**WRITTEN INSTRUCTION**
Please render every line of the listing below as a JSON list of strings, one string per line, skipping blank lines and leaving out the pictures.
--- START STORED RECORDS ---
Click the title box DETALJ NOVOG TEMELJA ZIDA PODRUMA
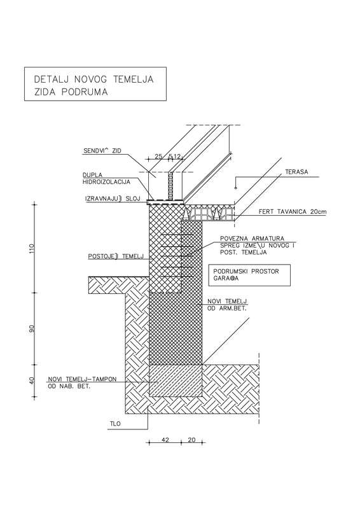pyautogui.click(x=95, y=84)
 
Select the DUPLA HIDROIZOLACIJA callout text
pyautogui.click(x=106, y=179)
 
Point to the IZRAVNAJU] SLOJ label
pyautogui.click(x=113, y=199)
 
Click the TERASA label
pyautogui.click(x=296, y=172)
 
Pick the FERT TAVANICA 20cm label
pyautogui.click(x=293, y=212)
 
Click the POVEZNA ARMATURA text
pyautogui.click(x=252, y=239)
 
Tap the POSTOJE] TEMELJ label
pyautogui.click(x=116, y=256)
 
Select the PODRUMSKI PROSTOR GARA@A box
pyautogui.click(x=249, y=275)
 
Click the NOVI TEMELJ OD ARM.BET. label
pyautogui.click(x=227, y=305)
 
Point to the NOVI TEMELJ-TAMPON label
pyautogui.click(x=82, y=379)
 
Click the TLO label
pyautogui.click(x=115, y=424)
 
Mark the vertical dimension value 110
pyautogui.click(x=32, y=248)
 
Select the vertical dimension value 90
pyautogui.click(x=32, y=328)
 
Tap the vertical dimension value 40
pyautogui.click(x=32, y=380)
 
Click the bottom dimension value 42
pyautogui.click(x=165, y=440)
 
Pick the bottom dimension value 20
pyautogui.click(x=192, y=440)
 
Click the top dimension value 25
pyautogui.click(x=158, y=157)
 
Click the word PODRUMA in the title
pyautogui.click(x=85, y=92)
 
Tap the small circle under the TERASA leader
pyautogui.click(x=236, y=188)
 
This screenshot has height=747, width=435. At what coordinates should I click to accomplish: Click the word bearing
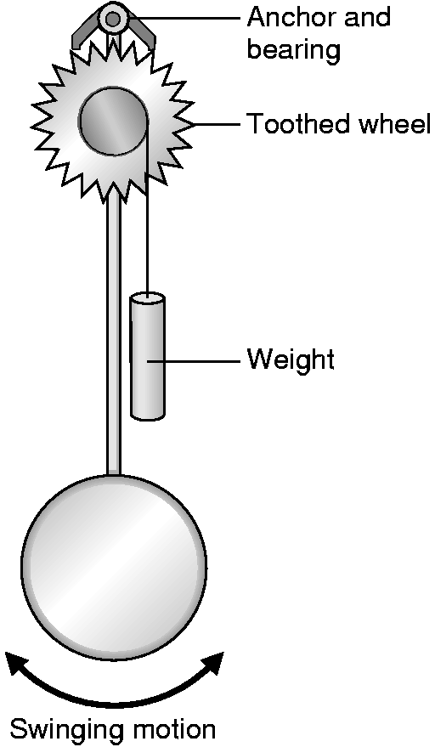pos(293,50)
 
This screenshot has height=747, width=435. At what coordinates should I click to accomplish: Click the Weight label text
pos(291,359)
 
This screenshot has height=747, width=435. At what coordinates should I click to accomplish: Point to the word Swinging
pos(62,730)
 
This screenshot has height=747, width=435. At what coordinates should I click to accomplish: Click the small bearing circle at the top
pos(113,19)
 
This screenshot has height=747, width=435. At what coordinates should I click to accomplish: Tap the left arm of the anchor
pos(82,34)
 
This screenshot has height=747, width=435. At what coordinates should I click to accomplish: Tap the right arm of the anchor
pos(143,32)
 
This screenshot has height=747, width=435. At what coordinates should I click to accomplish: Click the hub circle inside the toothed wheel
pos(113,121)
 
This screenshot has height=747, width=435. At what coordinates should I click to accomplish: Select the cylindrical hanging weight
pos(148,357)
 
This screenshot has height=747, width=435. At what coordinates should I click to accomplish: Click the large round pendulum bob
pos(114,568)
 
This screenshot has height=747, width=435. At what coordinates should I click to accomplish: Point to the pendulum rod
pos(113,333)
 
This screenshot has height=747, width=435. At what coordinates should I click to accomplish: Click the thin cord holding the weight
pos(147,210)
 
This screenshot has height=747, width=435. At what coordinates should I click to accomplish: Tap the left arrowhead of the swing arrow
pos(18,664)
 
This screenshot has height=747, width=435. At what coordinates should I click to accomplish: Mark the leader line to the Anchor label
pos(183,18)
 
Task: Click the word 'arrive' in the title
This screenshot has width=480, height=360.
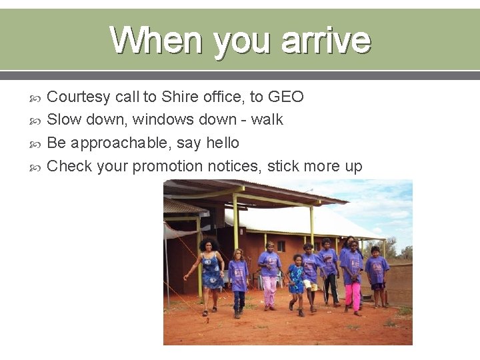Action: pyautogui.click(x=325, y=40)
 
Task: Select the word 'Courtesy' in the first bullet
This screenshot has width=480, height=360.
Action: pyautogui.click(x=79, y=97)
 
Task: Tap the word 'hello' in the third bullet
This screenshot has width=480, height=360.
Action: pyautogui.click(x=222, y=143)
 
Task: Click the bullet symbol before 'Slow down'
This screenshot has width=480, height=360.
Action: pyautogui.click(x=36, y=121)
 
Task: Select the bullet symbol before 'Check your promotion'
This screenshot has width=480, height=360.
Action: pyautogui.click(x=36, y=167)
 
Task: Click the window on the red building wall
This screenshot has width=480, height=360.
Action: pyautogui.click(x=281, y=246)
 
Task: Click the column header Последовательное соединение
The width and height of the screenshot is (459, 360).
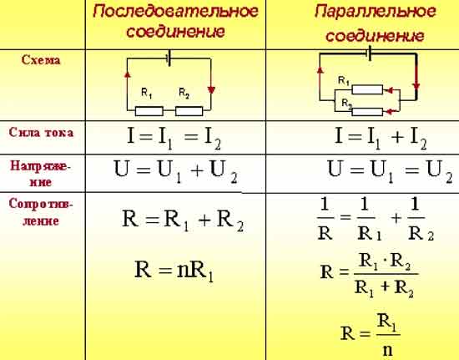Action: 175,22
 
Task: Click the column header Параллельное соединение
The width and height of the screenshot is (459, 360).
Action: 376,24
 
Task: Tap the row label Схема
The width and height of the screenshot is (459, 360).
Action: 41,60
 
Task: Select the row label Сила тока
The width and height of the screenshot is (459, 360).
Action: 41,133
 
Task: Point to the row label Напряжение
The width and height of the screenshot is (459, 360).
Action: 41,174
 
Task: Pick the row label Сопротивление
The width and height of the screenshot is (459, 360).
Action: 41,212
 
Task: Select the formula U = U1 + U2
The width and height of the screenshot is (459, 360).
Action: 175,172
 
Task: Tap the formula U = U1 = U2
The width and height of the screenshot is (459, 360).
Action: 390,172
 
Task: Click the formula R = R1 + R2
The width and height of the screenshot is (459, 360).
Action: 183,221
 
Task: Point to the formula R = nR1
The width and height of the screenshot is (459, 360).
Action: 174,271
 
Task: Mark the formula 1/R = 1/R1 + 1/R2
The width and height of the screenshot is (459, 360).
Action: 376,219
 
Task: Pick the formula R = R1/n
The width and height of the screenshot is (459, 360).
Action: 370,334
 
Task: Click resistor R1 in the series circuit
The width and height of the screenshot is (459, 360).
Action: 149,111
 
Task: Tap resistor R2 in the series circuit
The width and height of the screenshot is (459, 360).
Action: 189,111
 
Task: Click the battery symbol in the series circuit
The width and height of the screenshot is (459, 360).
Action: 169,58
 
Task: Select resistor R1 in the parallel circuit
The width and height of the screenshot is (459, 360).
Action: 367,89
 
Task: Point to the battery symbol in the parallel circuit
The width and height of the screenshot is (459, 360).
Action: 369,53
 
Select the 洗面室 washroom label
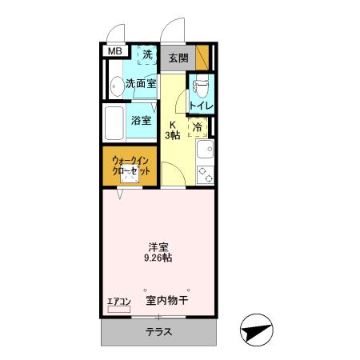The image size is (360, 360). point(140,82)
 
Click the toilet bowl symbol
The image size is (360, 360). point(201,82)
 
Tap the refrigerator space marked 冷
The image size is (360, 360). point(196,126)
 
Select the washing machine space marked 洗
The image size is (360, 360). point(146,55)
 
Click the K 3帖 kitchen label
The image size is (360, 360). point(173,130)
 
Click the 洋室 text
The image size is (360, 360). point(157,246)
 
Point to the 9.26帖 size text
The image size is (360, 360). point(157,258)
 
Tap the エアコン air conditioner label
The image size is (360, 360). point(118,302)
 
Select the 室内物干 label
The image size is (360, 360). point(167,301)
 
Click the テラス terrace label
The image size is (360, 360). point(158,332)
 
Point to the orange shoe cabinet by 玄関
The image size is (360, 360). point(202,57)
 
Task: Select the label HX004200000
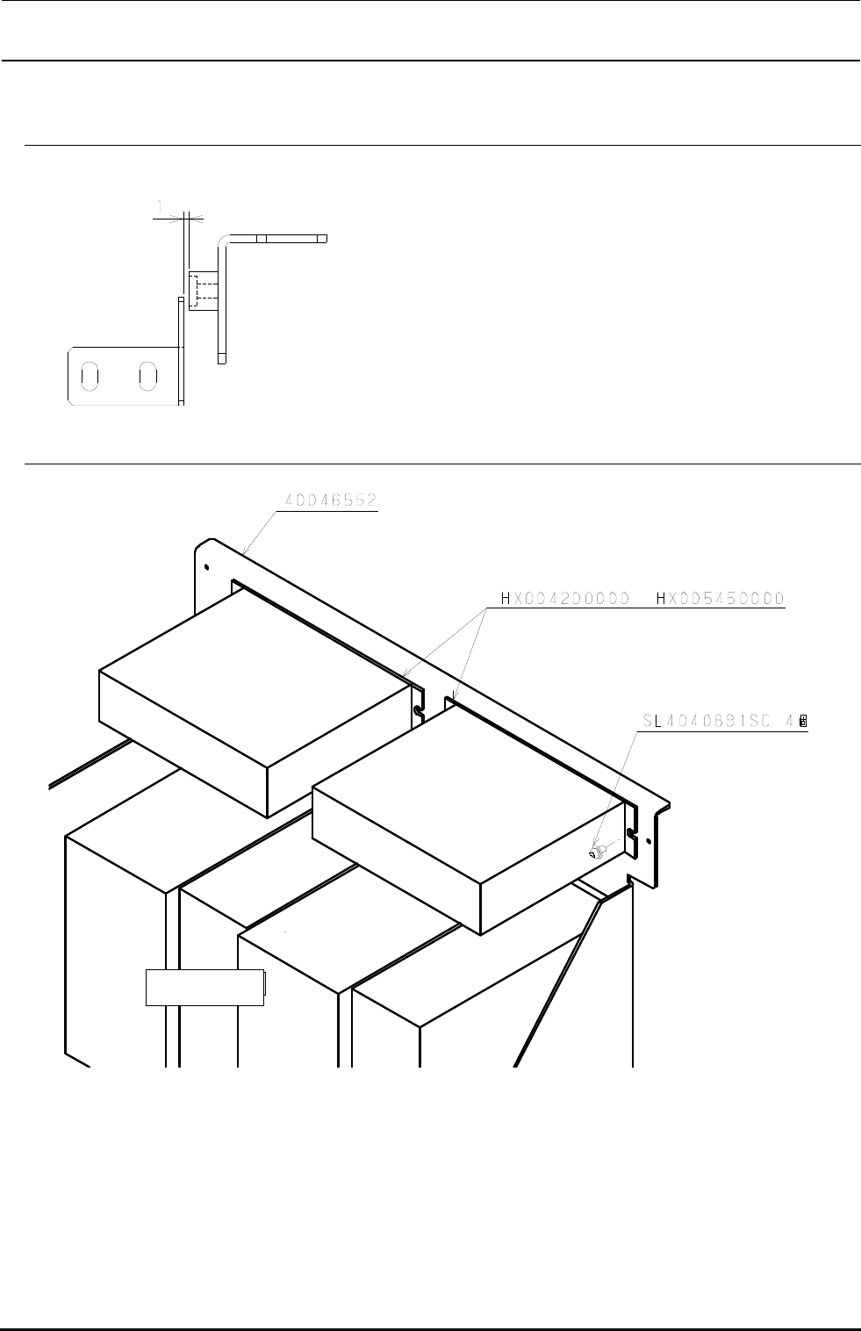(x=565, y=599)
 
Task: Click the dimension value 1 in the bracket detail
(x=159, y=206)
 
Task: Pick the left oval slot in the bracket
(x=90, y=375)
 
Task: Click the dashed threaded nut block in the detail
(x=202, y=291)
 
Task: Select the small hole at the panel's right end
(x=648, y=841)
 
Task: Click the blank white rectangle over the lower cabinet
(x=204, y=988)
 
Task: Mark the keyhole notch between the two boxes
(x=419, y=701)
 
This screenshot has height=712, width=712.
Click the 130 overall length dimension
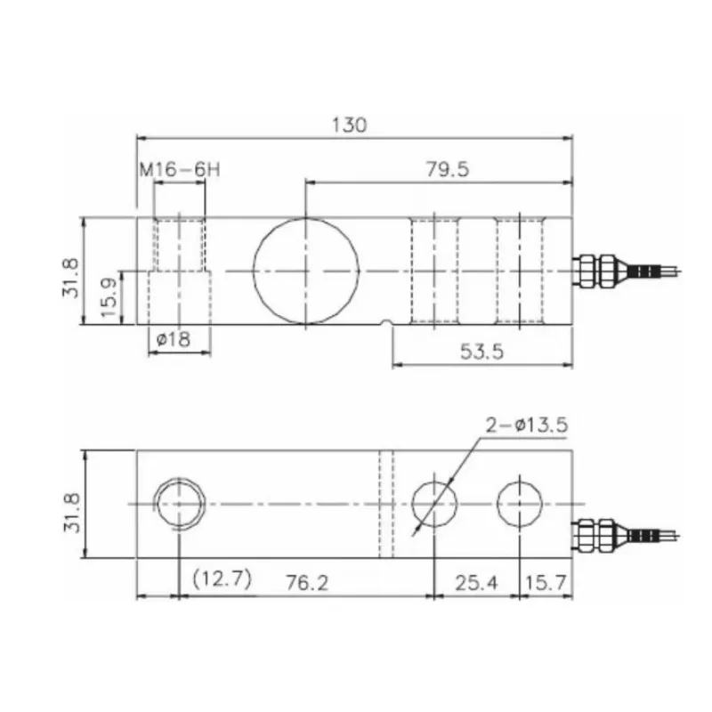click(x=349, y=125)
--- END STORED RECORDS ---
**WRITTEN SOLUTION**
[
  "Click the title box DETALJ NOVOG TEMELJA ZIDA PODRUMA",
  "pyautogui.click(x=95, y=84)",
  "Select the DUPLA HIDROIZOLACIJA callout text",
  "pyautogui.click(x=106, y=179)",
  "Point to the IZRAVNAJU] SLOJ label",
  "pyautogui.click(x=113, y=199)",
  "Click the TERASA label",
  "pyautogui.click(x=296, y=172)",
  "Pick the FERT TAVANICA 20cm label",
  "pyautogui.click(x=293, y=212)",
  "Click the POVEZNA ARMATURA text",
  "pyautogui.click(x=252, y=239)",
  "Tap the POSTOJE] TEMELJ label",
  "pyautogui.click(x=116, y=256)",
  "Select the PODRUMSKI PROSTOR GARA@A box",
  "pyautogui.click(x=249, y=275)",
  "Click the NOVI TEMELJ OD ARM.BET. label",
  "pyautogui.click(x=227, y=305)",
  "Point to the NOVI TEMELJ-TAMPON label",
  "pyautogui.click(x=82, y=379)",
  "Click the TLO label",
  "pyautogui.click(x=115, y=424)",
  "Mark the vertical dimension value 110",
  "pyautogui.click(x=32, y=248)",
  "Select the vertical dimension value 90",
  "pyautogui.click(x=32, y=328)",
  "Tap the vertical dimension value 40",
  "pyautogui.click(x=32, y=380)",
  "Click the bottom dimension value 42",
  "pyautogui.click(x=165, y=440)",
  "Pick the bottom dimension value 20",
  "pyautogui.click(x=192, y=440)",
  "Click the top dimension value 25",
  "pyautogui.click(x=158, y=157)",
  "Click the word PODRUMA in the title",
  "pyautogui.click(x=85, y=92)",
  "Tap the small circle under the TERASA leader",
  "pyautogui.click(x=236, y=188)",
  "This screenshot has height=747, width=435. At what coordinates should I click to accomplish: Click the word bearing",
  "pos(293,50)",
  "This screenshot has height=747, width=435. At what coordinates should I click to accomplish: Click the Weight label text",
  "pos(291,359)",
  "This screenshot has height=747, width=435. At what coordinates should I click to accomplish: Point to the word Swinging",
  "pos(62,730)",
  "This screenshot has height=747, width=435. At what coordinates should I click to accomplish: Click the small bearing circle at the top",
  "pos(113,19)",
  "This screenshot has height=747, width=435. At what coordinates should I click to accomplish: Tap the left arm of the anchor",
  "pos(82,34)",
  "This screenshot has height=747, width=435. At what coordinates should I click to accomplish: Tap the right arm of the anchor",
  "pos(143,32)",
  "This screenshot has height=747, width=435. At what coordinates should I click to accomplish: Click the hub circle inside the toothed wheel",
  "pos(113,121)",
  "This screenshot has height=747, width=435. At what coordinates should I click to accomplish: Select the cylindrical hanging weight",
  "pos(148,357)",
  "This screenshot has height=747, width=435. At what coordinates should I click to accomplish: Click the large round pendulum bob",
  "pos(114,568)",
  "This screenshot has height=747, width=435. At what coordinates should I click to accomplish: Point to the pendulum rod",
  "pos(113,333)",
  "This screenshot has height=747, width=435. At what coordinates should I click to accomplish: Click the thin cord holding the weight",
  "pos(147,210)",
  "This screenshot has height=747, width=435. At what coordinates should I click to accomplish: Tap the left arrowhead of the swing arrow",
  "pos(18,664)",
  "This screenshot has height=747, width=435. At what coordinates should I click to accomplish: Mark the leader line to the Anchor label",
  "pos(183,18)",
  "Task: Click the word 'arrive' in the title",
  "This screenshot has width=480, height=360.",
  "Action: pyautogui.click(x=325, y=40)",
  "Task: Select the word 'Courtesy' in the first bullet",
  "This screenshot has width=480, height=360.",
  "Action: pyautogui.click(x=79, y=97)",
  "Task: Tap the word 'hello' in the third bullet",
  "This screenshot has width=480, height=360.",
  "Action: pyautogui.click(x=222, y=143)",
  "Task: Click the bullet symbol before 'Slow down'",
  "This screenshot has width=480, height=360.",
  "Action: pyautogui.click(x=36, y=121)",
  "Task: Select the bullet symbol before 'Check your promotion'",
  "This screenshot has width=480, height=360.",
  "Action: pyautogui.click(x=36, y=167)",
  "Task: Click the window on the red building wall",
  "This screenshot has width=480, height=360.",
  "Action: pyautogui.click(x=281, y=246)",
  "Task: Click the column header Последовательное соединение",
  "The width and height of the screenshot is (459, 360).",
  "Action: 175,22",
  "Task: Click the column header Параллельное соединение",
  "The width and height of the screenshot is (459, 360).",
  "Action: 376,24",
  "Task: Tap the row label Схема",
  "The width and height of the screenshot is (459, 360).",
  "Action: 41,60",
  "Task: Select the row label Сила тока",
  "The width and height of the screenshot is (459, 360).",
  "Action: 41,133",
  "Task: Point to the row label Напряжение",
  "The width and height of the screenshot is (459, 360).",
  "Action: 41,174",
  "Task: Pick the row label Сопротивление",
  "The width and height of the screenshot is (459, 360).",
  "Action: 41,212",
  "Task: Select the formula U = U1 + U2",
  "The width and height of the screenshot is (459, 360).",
  "Action: 175,172",
  "Task: Tap the formula U = U1 = U2",
  "The width and height of the screenshot is (459, 360).",
  "Action: 390,172",
  "Task: Click the formula R = R1 + R2",
  "The width and height of the screenshot is (459, 360).",
  "Action: 183,221",
  "Task: Point to the formula R = nR1",
  "The width and height of the screenshot is (459, 360).",
  "Action: 174,271",
  "Task: Mark the formula 1/R = 1/R1 + 1/R2",
  "The width and height of the screenshot is (459, 360).",
  "Action: 376,219",
  "Task: Pick the formula R = R1/n",
  "The width and height of the screenshot is (459, 360).",
  "Action: 370,334",
  "Task: Click resistor R1 in the series circuit",
  "The width and height of the screenshot is (459, 360).",
  "Action: 149,111",
  "Task: Tap resistor R2 in the series circuit",
  "The width and height of the screenshot is (459, 360).",
  "Action: 189,111",
  "Task: Click the battery symbol in the series circuit",
  "The width and height of the screenshot is (459, 360).",
  "Action: 169,58",
  "Task: Select resistor R1 in the parallel circuit",
  "The width and height of the screenshot is (459, 360).",
  "Action: 367,89",
  "Task: Point to the battery symbol in the parallel circuit",
  "The width and height of the screenshot is (459, 360).",
  "Action: 369,53",
  "Select the 洗面室 washroom label",
  "The image size is (360, 360). point(140,82)",
  "Click the toilet bowl symbol",
  "The image size is (360, 360). point(201,82)",
  "Tap the refrigerator space marked 冷",
  "The image size is (360, 360). point(196,126)",
  "Select the washing machine space marked 洗",
  "The image size is (360, 360). point(146,55)",
  "Click the K 3帖 kitchen label",
  "The image size is (360, 360). point(173,130)",
  "Click the 洋室 text",
  "The image size is (360, 360). point(157,246)",
  "Point to the 9.26帖 size text",
  "The image size is (360, 360). point(157,258)",
  "Tap the エアコン air conditioner label",
  "The image size is (360, 360). point(118,302)",
  "Select the 室内物干 label",
  "The image size is (360, 360). point(167,301)",
  "Click the テラス terrace label",
  "The image size is (360, 360). point(158,332)",
  "Point to the orange shoe cabinet by 玄関",
  "The image size is (360, 360). point(202,57)",
  "Task: Select the label HX004200000",
  "(x=565, y=599)",
  "Task: Click the dimension value 1 in the bracket detail",
  "(x=159, y=206)",
  "Task: Pick the left oval slot in the bracket",
  "(x=90, y=375)",
  "Task: Click the dashed threaded nut block in the detail",
  "(x=202, y=291)",
  "Task: Select the small hole at the panel's right end",
  "(x=648, y=841)",
  "Task: Click the blank white rectangle over the lower cabinet",
  "(x=204, y=988)",
  "Task: Mark the keyhole notch between the two boxes",
  "(x=419, y=701)",
  "This screenshot has height=712, width=712.",
  "Click the 130 overall length dimension",
  "click(x=349, y=125)"
]